Yesterday, LM was being a particular brand of Toddler difficult. With a runny nose and congestion I knew that she wasn’t feeling well but that did not excuse her acting out. She was hitting, not listening, throwing, and just generally being a meany and I was quickly becoming frustrated with the behavior.
This was all happening while SCM happened to have called on FaceTime so not only was he able to witness LM’s meltdowns but his wife’s too. He was fantastic at encouraging me that it was going to be okay as well as reminding LM that she needed to behave and be nice as well.

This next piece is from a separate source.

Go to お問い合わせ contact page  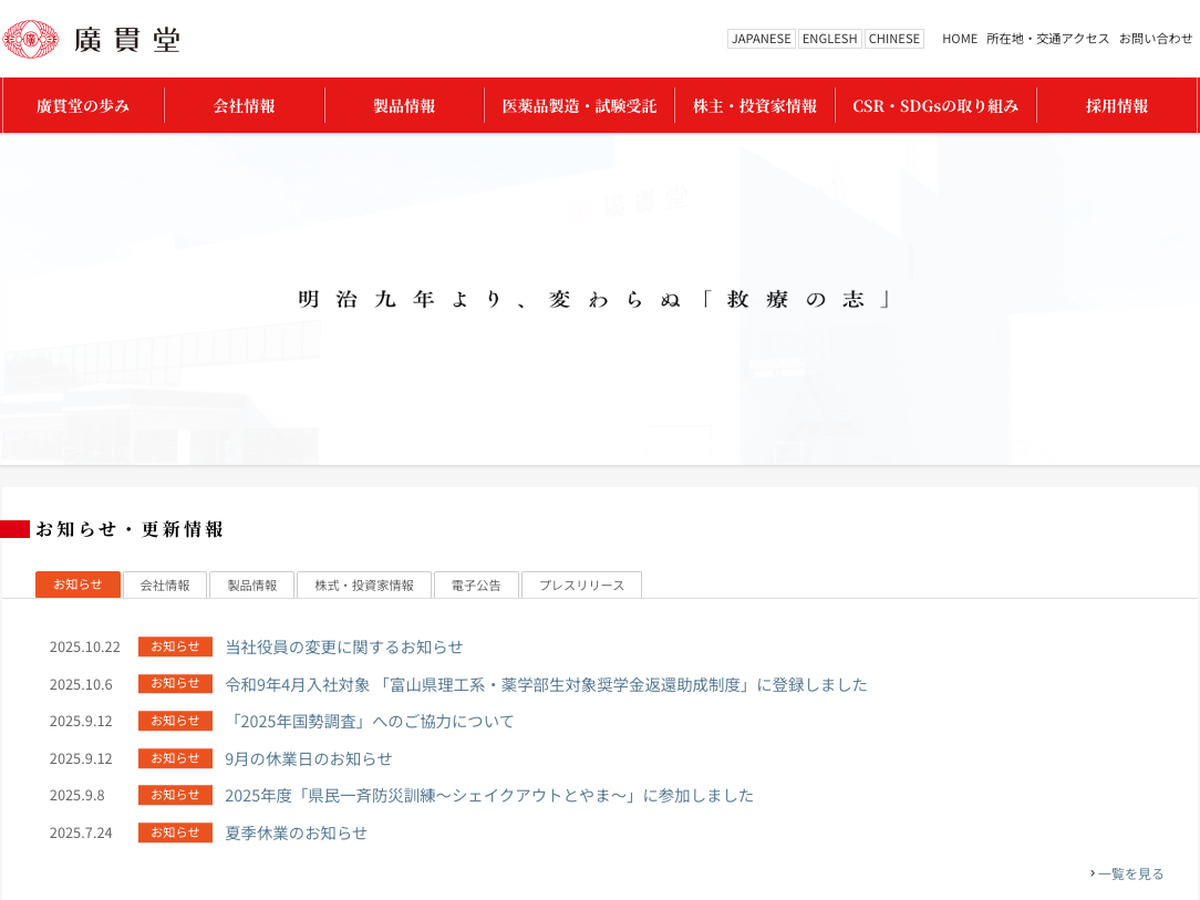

At one point in the morning LM decided to look at me, laugh, and the spray water around the kitchen from her bottle. Under my breathe I mumbled “ugh, little shit”. I instantly felt bad and mumbled it loud enough that my darling husband had heard me over the computer. I didn’t have a second before it was off my lips that he was chastising me for it, and rightly so. He reminded me that talking about children or anyone that way was not acceptable and was in poor taste. He also told me that maybe it was time for us both to take a break from each other. I hugged LM and apologized for MY behavior and then, we took a nap. I laid her down and then I promptly curled up as well. 3 hours later, we both woke up in much better moods ready to take on the rest of the day.
As parents sometimes it is hard to admit when we make an “oops” in parenting, get overwhelmed, or lose our cool, but the fact of parenting is, it happens sometimes. Our jobs as parents is realizing WHEN it happens and FIX the issue. There is no shame, as a parent in taking a step back from a situation and re-evaluating. There is nothing “un-parental” in apologizing to your child for a mistake. Some times parental “time-outs” is best for everyone’s sake.
Everyone deserves respect which is something I have covered in the past but as with adults there are times that we “miss the mark” with our children. The bonus is, that we can rectify those “oops” moments by just taking a step back and trying again.
What are some of your parenting “oops” moments? How did you make it better?